Literature summary

1. On the information bottleneck theory of deep learning (Saxe 2018)

[Saxe2018]

1.1 Key points of the paper

  • none of the following claims of Tishby ([Tishby2015]) holds in the general case:

    1. deep networks undergo two distinct phases consisting of an initial fitting phase and a subsequent compression phase
    2. the compression phase is causally related to the excellent generalization performance of deep networks
    3. the compression phase occurs due to the diffusion-like behavior of stochastic gradient descent
  • the observed compression is different based on the activation function: double-sided saturating nonlinearities like tanh yield a compression phase, but linear activation functions and single-sided saturating nonlinearities like ReLU do not.

  • there is no evident causal connection between compression and generalization.

  • the compression phase, when it exists, does not arise from stochasticity in training.

  • when an input domain consists of a subset of task-relevant and task-irrelevant information, the task-irrelevant information compress although the overall information about the input may monotonically increase with training time.
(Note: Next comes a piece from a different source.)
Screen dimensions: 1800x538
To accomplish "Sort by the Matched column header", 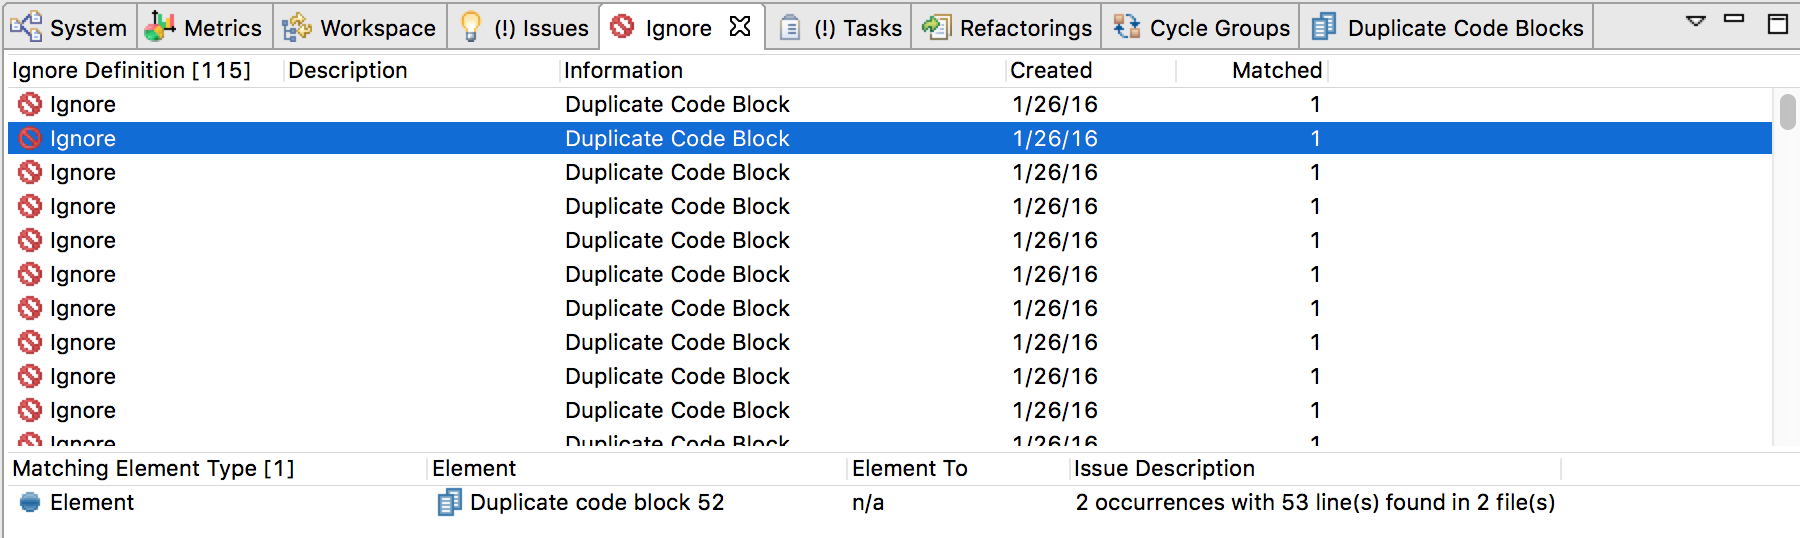I will [1276, 70].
This compression happens concurrently with the fitting process rather than during a subsequent compression period.

1.2 Most important experiments

  1. Tishby’s experiment reconstructed:

    • 7 fully connected hidden layers of width 12-10-7-5-4-3-2
    • trained with stochastic gradient descent to produce a binary classification from a 12-dimensional input
    • 256 randomly selected samples per batch
    • mutual information is calculated by binning the output activations into 30 equal intervals between -1 and 1
    • trained on Tishby’s dataset
    • tanh-activation function
  2. Tishby’s experiment reconstructed with ReLU activation:

    • 7 fully connected hidden layers of width 12-10-7-5-4-3-2
    • trained with stochastic gradient descent to produce a binary classification from a 12-dimensional input
    • 256 randomly selected samples per batch
    • mutual information is calculated by binning the output activations into 30 equal intervals between -1 and 1
    • ReLu-activation function
  3. Tanh-activation function on MNIST:

    • 6 fully connected hidden layers of width 784 - 1024 - 20 - 20 - 20 - 10
    • trained with stochastic gradient descent to produce a binary classification from a 12-dimensional input
    • non-parametric kernel density mutual information estimator
    • trained on MNIST dataset
    • tanh-activation function
  4. ReLU-activation function on MNIST:

    • 6 fully connected hidden layers of width 784 - 1024 - 20 - 20 - 20 - 10
    • trained with stochastic gradient descent to produce a binary classification from a 12-dimensional input
    • non-parametric kernel density mutual information estimator
    • trained on MNIST dataset
    • ReLU-activation function

2. Estimating mutual information

[Kraskov2004]

2.1 Introduction

  • Kraskov suggests an alternative mutual information estimator that is not based on binning but on k-nearest neighbour distances.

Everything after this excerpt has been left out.